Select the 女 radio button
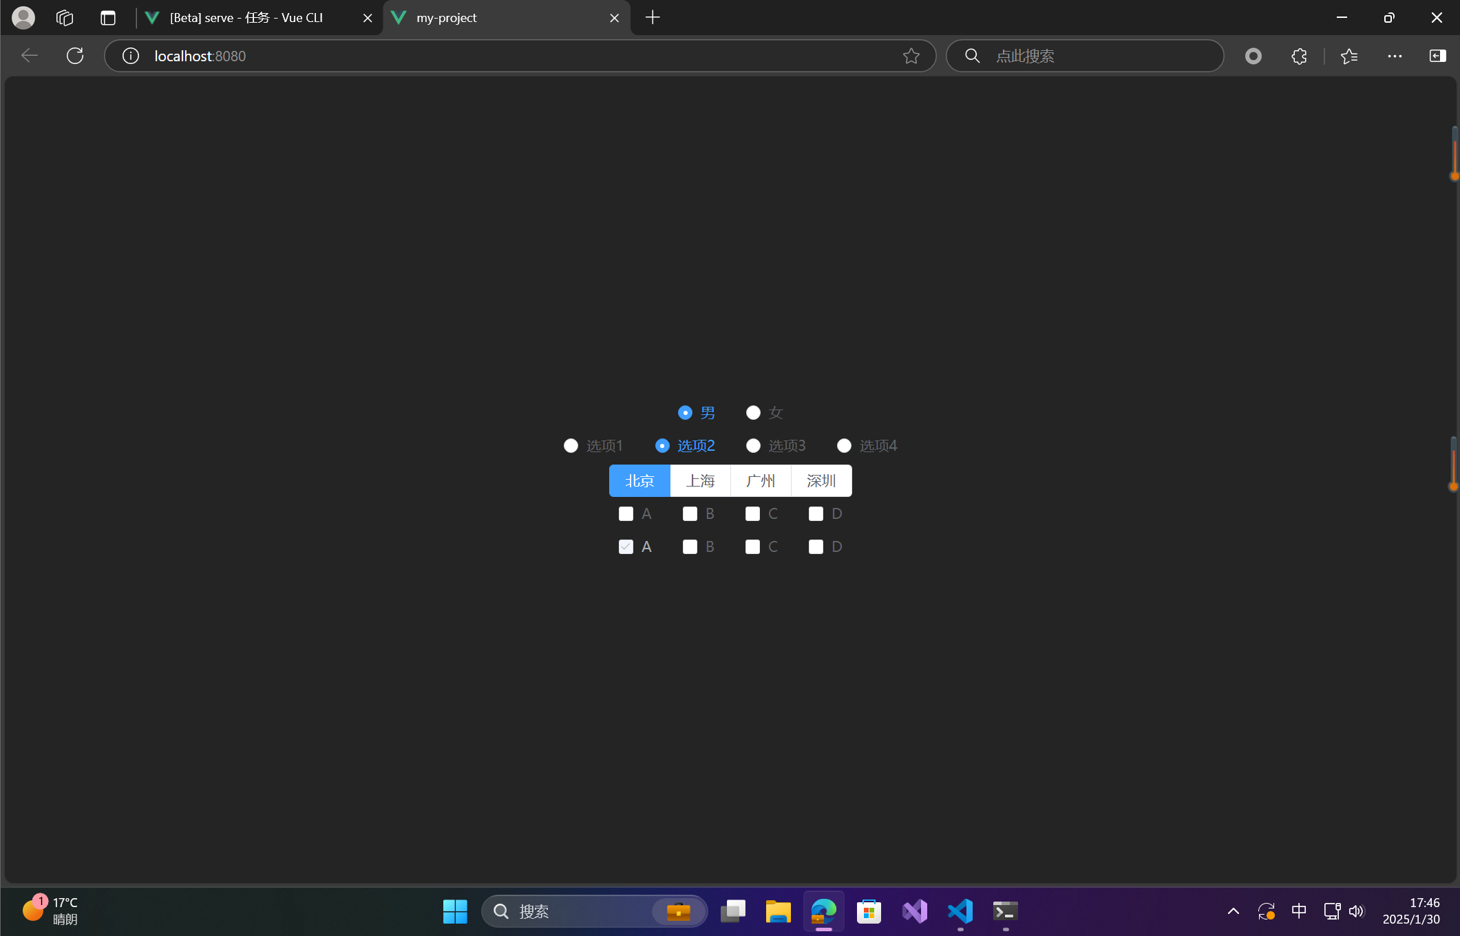Image resolution: width=1460 pixels, height=936 pixels. pyautogui.click(x=753, y=413)
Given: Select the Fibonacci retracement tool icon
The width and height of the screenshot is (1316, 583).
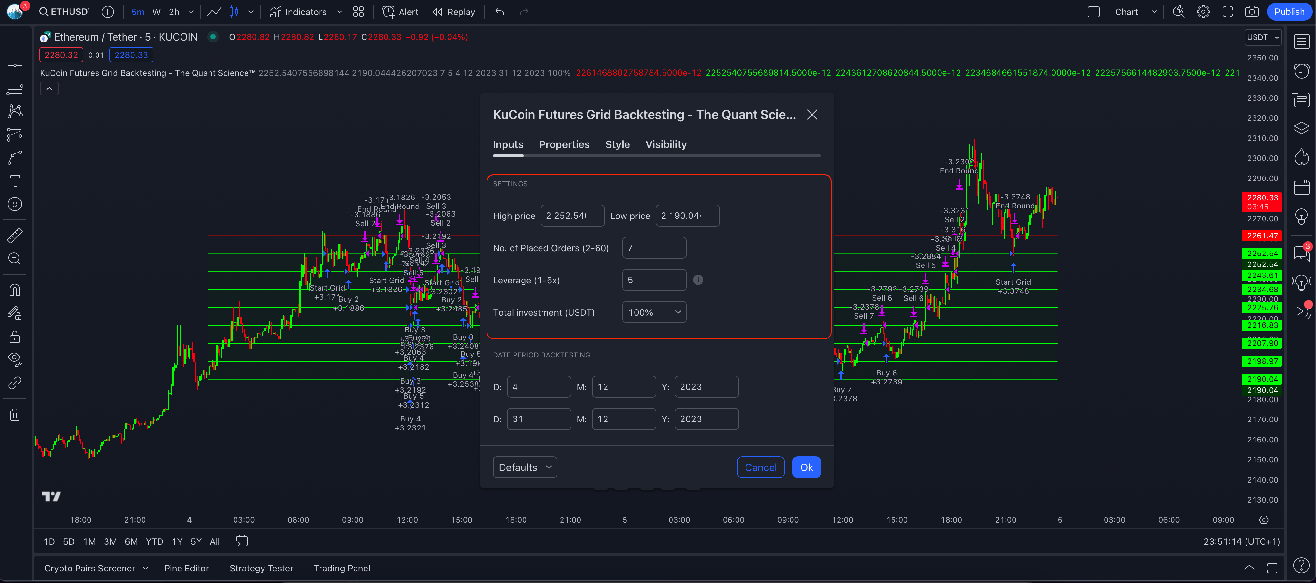Looking at the screenshot, I should click(15, 88).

..............................

Everything in the entries except the images must be copied exactly.

Select the 女 radio button
Image resolution: width=1460 pixels, height=936 pixels. pyautogui.click(x=753, y=413)
Given: Select the Fibonacci retracement tool icon
The width and height of the screenshot is (1316, 583).
Looking at the screenshot, I should click(15, 88).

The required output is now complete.